* [Requirements]
In the passage on measures of equity and efficacy, what key finding about early tracking is reported?

Measures of equity and efficacy
One of the highly important topics in contemporary educational research is the inequality among students, which remains a major issue for many regions. In this regard, Andrés Strello, Rolf Strietholt, Isa Steinmann, and Charlotte Siepmann identify three types of inequality, namely dispersion inequality, social inequality and educational adequacy, and show the effect of early tracking on different types of inequality. Interestingly, the authors point out that “inequalities” usually connote injustice, but they also claim that dispersion inequality may be regarded as an acceptable outcome. Their conclusions, as well as their identification of these three types of inequality, contribute not only to further research but also to policy evaluation. For example, a key finding is that early tracking largely contributes to social inequality.
How would you measure academic resilience?
The issue of inequality in education is closely connected to academic resilience, which refers to students’ capacity for high performance despite their disadvantaged background. Although most researchers using data from international large-scale assessments (ILSAs) define academic resilience with two criteria – student background and achievement – their conceptualisations and operationalisations vary substantially. In their systematic review, Wangqiong Ye, Sigrid Blömeke, and Rolf Strietholt identify 20 ILSA studies applying measures of socioeconomic status and achievement, different approaches to setting thresholds and consequently, different classifications of individual students as resilient or non-resilient. In their paper, they discuss the validity of these different definitions while showing how the classification of students as resilient depends heavily on the economic context where the students grow up. Moreover, significant interactions with gender and language background call for further research. The authors conclude that strong attention should be paid to the way that academic resilience is operationalized to avoid misfitting inferences. Additionally, they suggest using relative country-specific thresholds in defining students as disadvantaged or high achievers to overcome the risk of making the definition mainly dependent on the countries’ developmental states.

* [Data]
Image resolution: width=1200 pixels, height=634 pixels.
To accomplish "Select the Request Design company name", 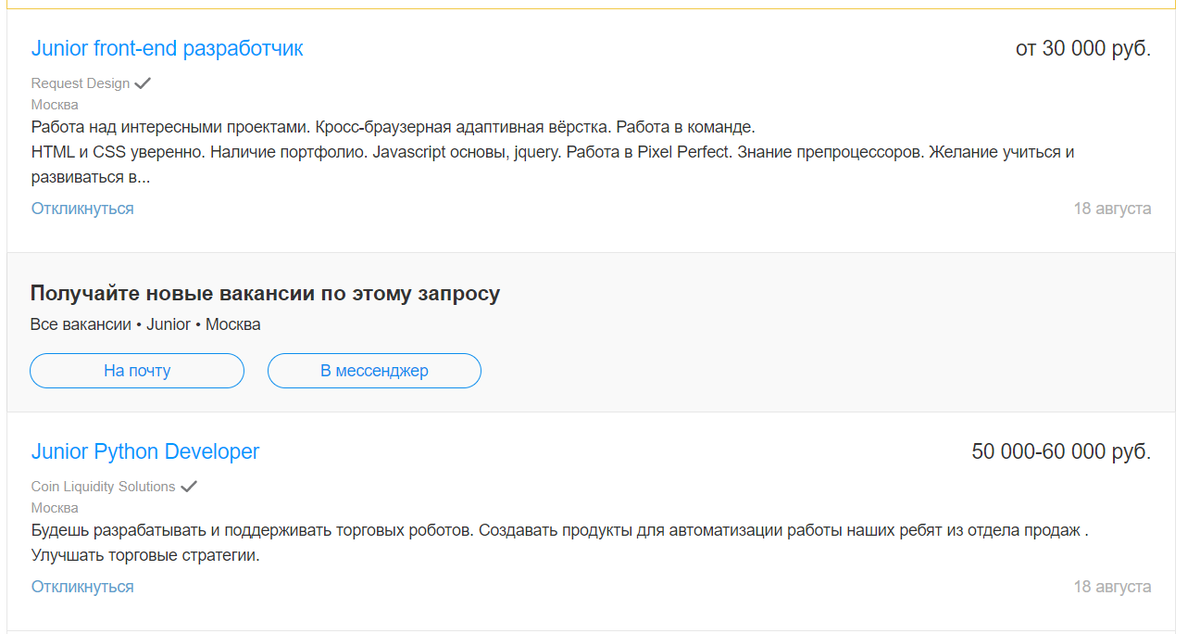I will [x=78, y=83].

* [Solution for this problem]
Early tracking largely contributes to social inequality.